**What the task requires:** Set down again, exactly and only, the lines from the one that contains "Open the flow hierarchy icon in sidebar" through the last line of the records below, both included, but not the pictures.

**Material supplied:**
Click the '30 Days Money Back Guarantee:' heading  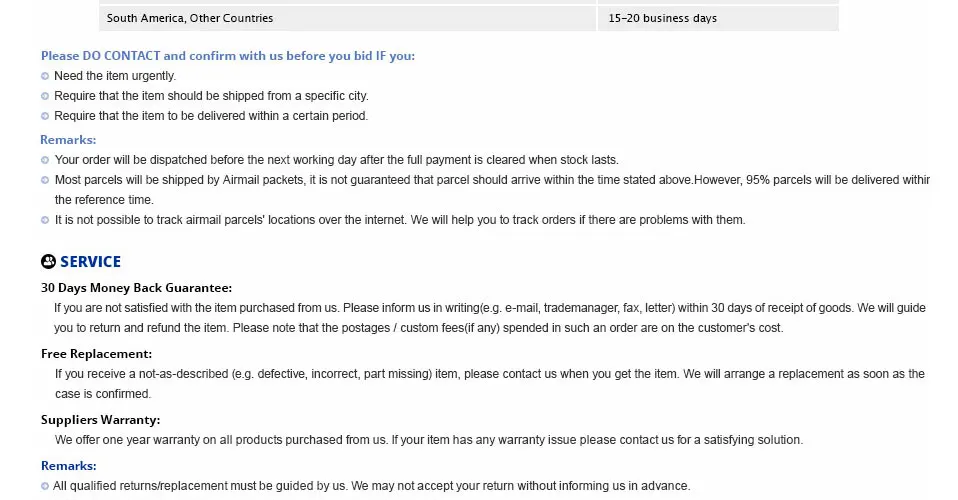136,288
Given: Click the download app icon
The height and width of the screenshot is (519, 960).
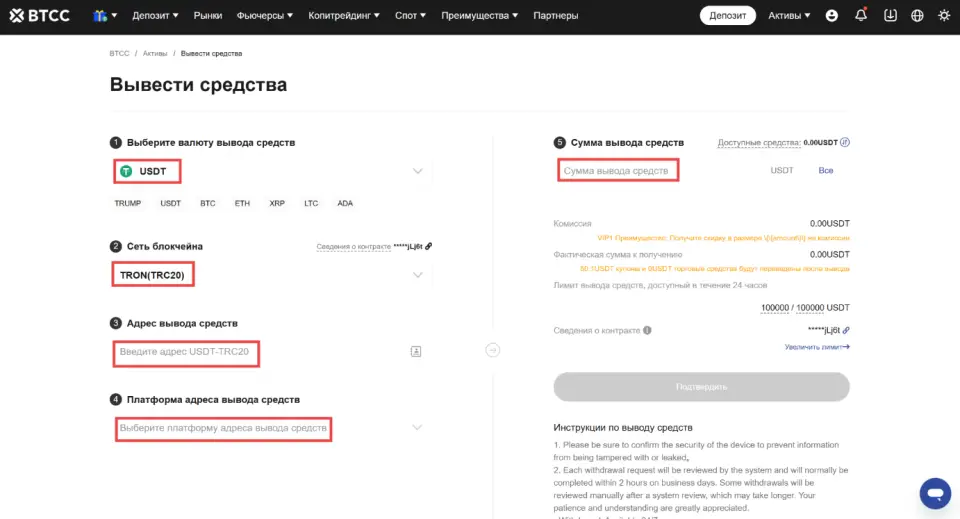Looking at the screenshot, I should pyautogui.click(x=890, y=15).
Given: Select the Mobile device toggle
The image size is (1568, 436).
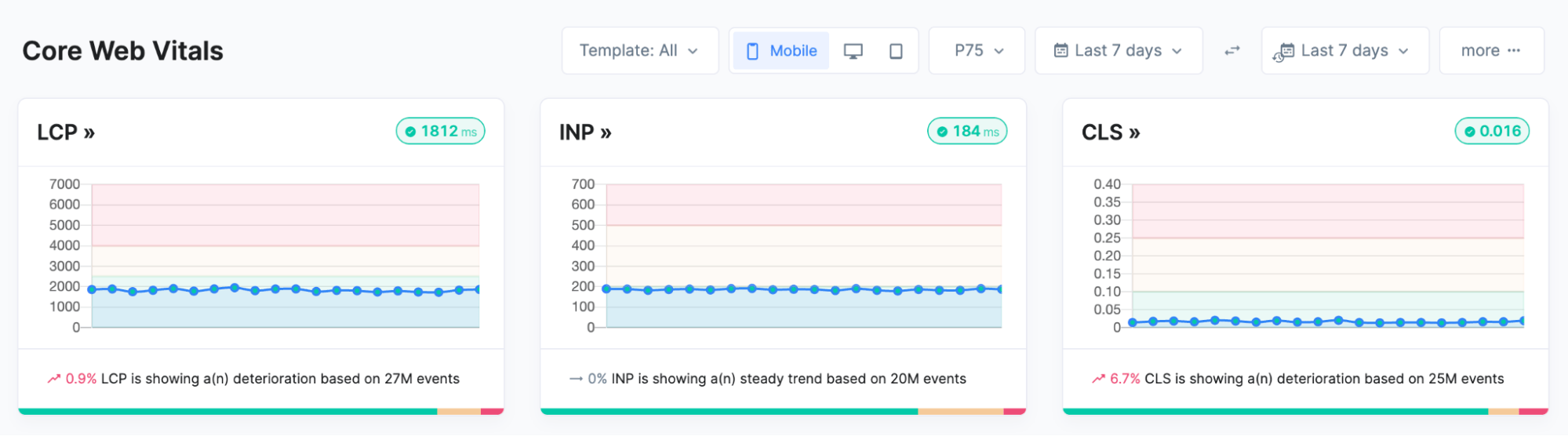Looking at the screenshot, I should coord(780,51).
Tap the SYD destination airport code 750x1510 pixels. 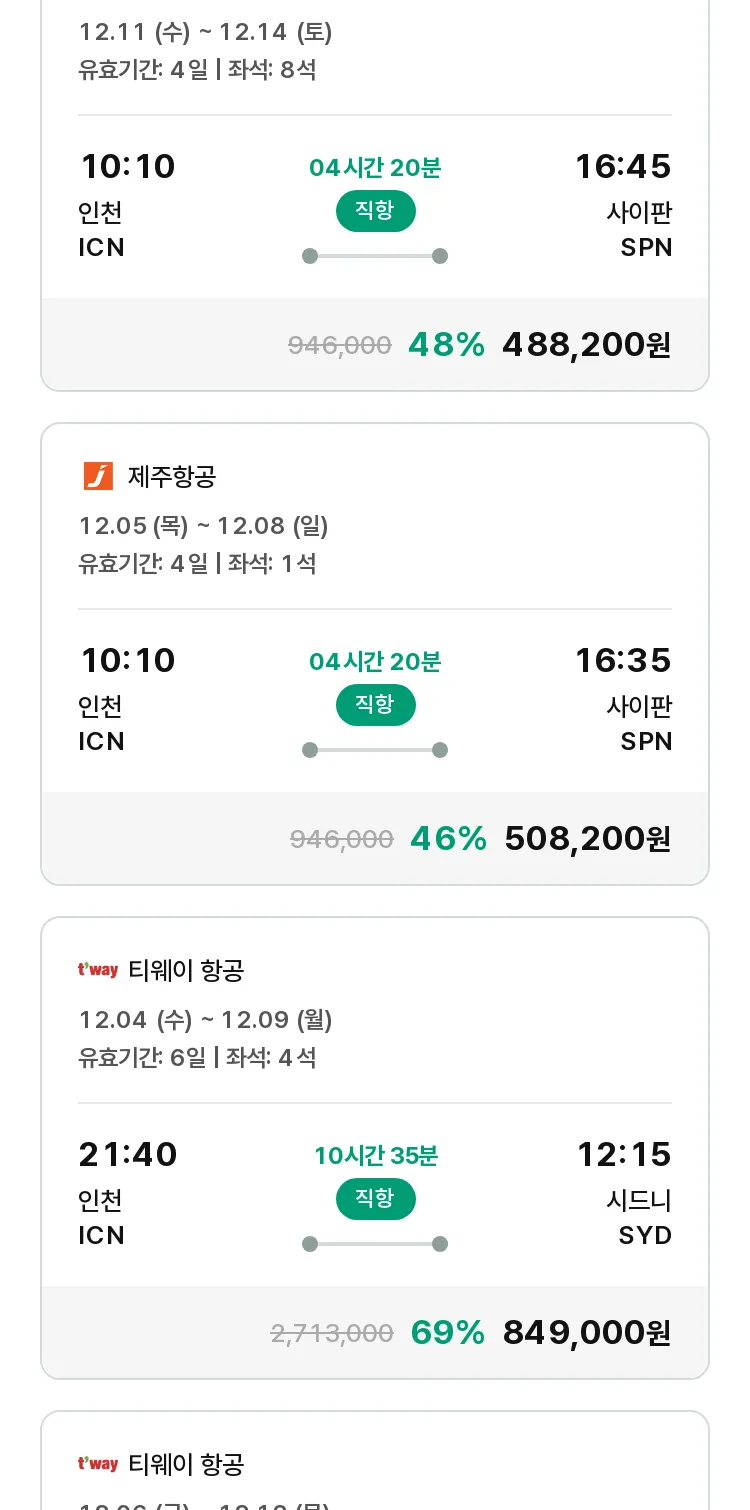tap(645, 1236)
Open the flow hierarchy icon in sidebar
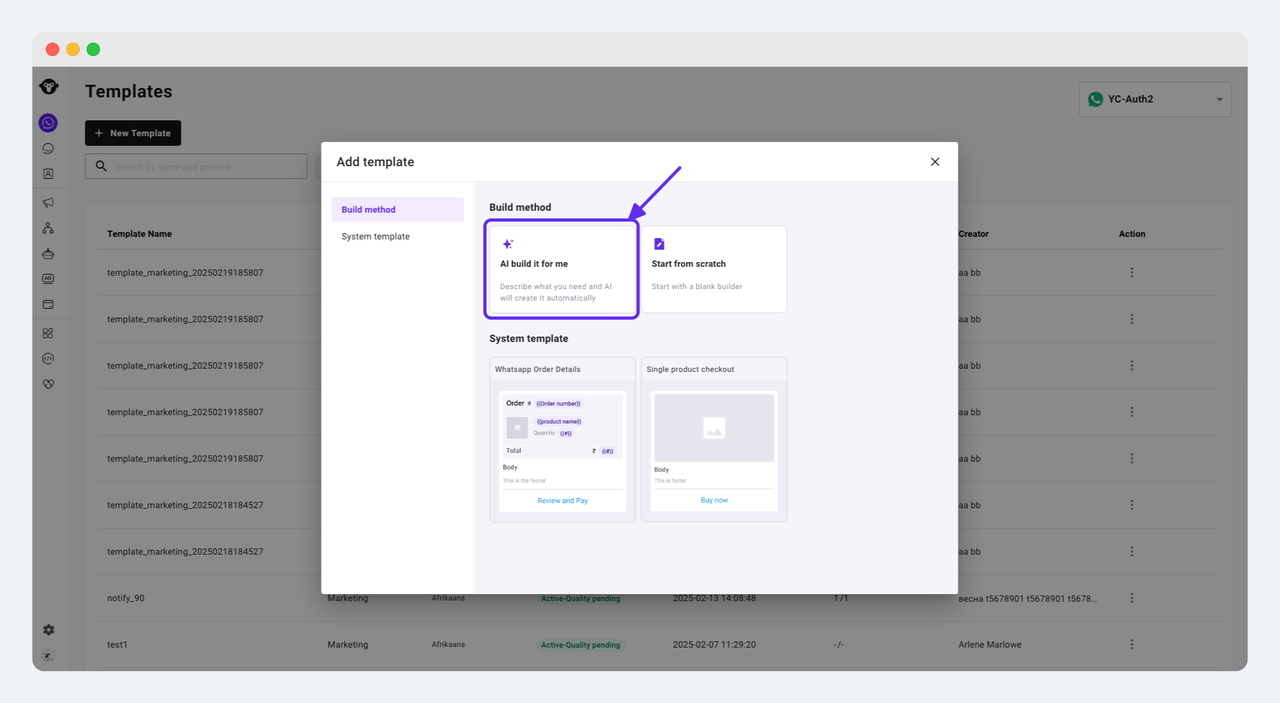Viewport: 1280px width, 703px height. click(48, 229)
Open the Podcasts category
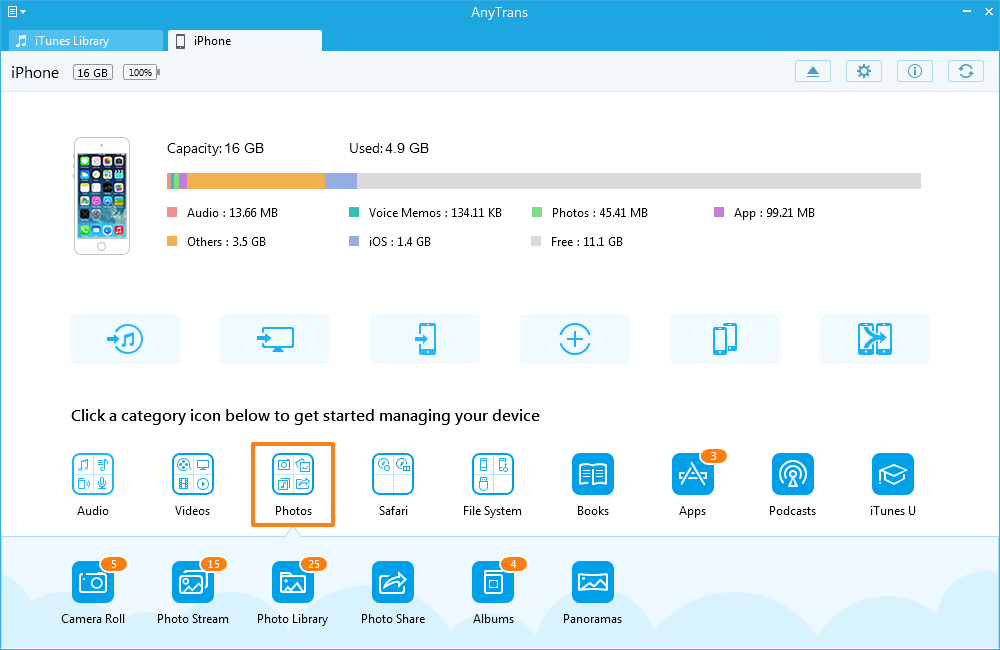 (793, 474)
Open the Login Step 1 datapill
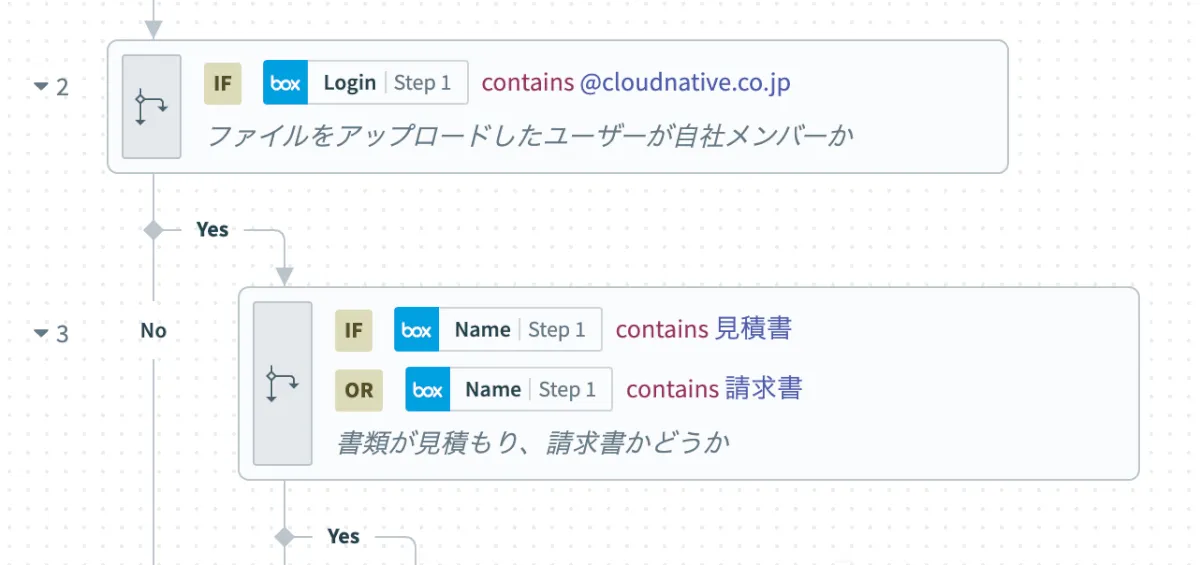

**Your solution:**
Open the flow hierarchy icon in sidebar
Viewport: 1280px width, 703px height. click(48, 229)
Open the Podcasts category
 (793, 474)
Open the Login Step 1 datapill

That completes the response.